> **SET PROBLEM**: Format the entries as a numbered list, leaving out blank lines: begin at the line that has "You are a computer-use agent. This" and stop after the line that has "coord(219,365)".

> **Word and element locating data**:
══════════

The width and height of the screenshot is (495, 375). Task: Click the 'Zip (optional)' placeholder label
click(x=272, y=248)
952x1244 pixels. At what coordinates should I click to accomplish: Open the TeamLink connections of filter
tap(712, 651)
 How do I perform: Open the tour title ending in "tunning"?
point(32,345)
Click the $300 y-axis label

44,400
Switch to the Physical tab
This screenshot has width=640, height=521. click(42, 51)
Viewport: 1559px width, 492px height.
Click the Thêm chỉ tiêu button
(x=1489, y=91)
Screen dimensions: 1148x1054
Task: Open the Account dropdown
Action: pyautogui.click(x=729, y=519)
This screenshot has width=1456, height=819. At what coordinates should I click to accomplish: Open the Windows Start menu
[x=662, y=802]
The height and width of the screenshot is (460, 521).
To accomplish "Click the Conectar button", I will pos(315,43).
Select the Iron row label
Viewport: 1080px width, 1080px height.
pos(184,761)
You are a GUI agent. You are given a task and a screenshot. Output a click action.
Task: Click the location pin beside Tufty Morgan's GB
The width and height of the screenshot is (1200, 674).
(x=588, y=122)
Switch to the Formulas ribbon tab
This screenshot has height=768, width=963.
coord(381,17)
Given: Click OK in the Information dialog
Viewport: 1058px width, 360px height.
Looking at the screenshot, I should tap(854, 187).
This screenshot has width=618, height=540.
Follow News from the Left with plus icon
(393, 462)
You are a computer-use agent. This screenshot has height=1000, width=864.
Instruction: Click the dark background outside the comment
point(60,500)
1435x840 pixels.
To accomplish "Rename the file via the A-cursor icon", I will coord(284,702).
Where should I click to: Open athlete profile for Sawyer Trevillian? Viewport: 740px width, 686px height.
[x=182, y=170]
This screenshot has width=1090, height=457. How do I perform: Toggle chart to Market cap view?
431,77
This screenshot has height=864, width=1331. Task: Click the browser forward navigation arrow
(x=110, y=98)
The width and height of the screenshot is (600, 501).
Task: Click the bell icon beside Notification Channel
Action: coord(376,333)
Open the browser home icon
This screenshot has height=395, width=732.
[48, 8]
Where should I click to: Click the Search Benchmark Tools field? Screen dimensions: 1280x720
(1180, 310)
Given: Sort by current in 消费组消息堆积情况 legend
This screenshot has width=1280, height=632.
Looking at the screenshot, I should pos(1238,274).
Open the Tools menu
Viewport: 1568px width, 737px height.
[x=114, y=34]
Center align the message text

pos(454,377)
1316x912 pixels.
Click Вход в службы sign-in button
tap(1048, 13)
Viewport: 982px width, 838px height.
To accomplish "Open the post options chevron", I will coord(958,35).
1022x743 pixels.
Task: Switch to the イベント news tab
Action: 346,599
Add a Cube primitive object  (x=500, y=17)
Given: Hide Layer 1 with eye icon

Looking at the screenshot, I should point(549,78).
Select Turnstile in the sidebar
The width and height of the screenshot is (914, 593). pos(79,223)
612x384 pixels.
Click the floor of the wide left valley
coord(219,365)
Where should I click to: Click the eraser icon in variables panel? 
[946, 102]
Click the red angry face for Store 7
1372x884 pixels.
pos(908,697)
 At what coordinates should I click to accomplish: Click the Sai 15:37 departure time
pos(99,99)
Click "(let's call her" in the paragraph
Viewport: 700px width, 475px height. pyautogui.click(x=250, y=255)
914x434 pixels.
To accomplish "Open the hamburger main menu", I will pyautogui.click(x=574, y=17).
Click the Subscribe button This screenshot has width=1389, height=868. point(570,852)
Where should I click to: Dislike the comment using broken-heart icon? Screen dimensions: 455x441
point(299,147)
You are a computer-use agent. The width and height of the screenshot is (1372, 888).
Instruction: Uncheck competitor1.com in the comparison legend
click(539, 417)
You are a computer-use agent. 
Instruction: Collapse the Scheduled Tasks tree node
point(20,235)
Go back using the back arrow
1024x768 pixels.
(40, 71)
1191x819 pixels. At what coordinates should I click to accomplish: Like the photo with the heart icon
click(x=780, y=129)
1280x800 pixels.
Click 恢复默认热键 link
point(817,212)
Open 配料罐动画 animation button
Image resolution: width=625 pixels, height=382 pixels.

══════════

> **ANSWER FOR THE TASK**:
1. You are a computer-use agent. This screenshot has height=1000, width=864.
2. Instruction: Click the dark background outside the comment
3. point(60,500)
4. 1435x840 pixels.
5. To accomplish "Rename the file via the A-cursor icon", I will coord(284,702).
6. Where should I click to: Open athlete profile for Sawyer Trevillian? Viewport: 740px width, 686px height.
7. [x=182, y=170]
8. This screenshot has width=1090, height=457. How do I perform: Toggle chart to Market cap view?
9. 431,77
10. This screenshot has height=864, width=1331. Task: Click the browser forward navigation arrow
11. (x=110, y=98)
12. The width and height of the screenshot is (600, 501).
13. Task: Click the bell icon beside Notification Channel
14. Action: coord(376,333)
15. Open the browser home icon
16. This screenshot has height=395, width=732.
17. [48, 8]
18. Where should I click to: Click the Search Benchmark Tools field? Screen dimensions: 1280x720
19. (1180, 310)
20. Given: Sort by current in 消费组消息堆积情况 legend
21. This screenshot has width=1280, height=632.
22. Looking at the screenshot, I should pos(1238,274).
23. Open the Tools menu
24. Viewport: 1568px width, 737px height.
25. [x=114, y=34]
26. Center align the message text
27. pos(454,377)
28. 1316x912 pixels.
29. Click Вход в службы sign-in button
30. tap(1048, 13)
31. Viewport: 982px width, 838px height.
32. To accomplish "Open the post options chevron", I will coord(958,35).
33. 1022x743 pixels.
34. Task: Switch to the イベント news tab
35. Action: 346,599
36. Add a Cube primitive object  (x=500, y=17)
37. Given: Hide Layer 1 with eye icon
38. Looking at the screenshot, I should point(549,78).
39. Select Turnstile in the sidebar
40. The width and height of the screenshot is (914, 593). pos(79,223)
41. 612x384 pixels.
42. Click the floor of the wide left valley
43. coord(219,365)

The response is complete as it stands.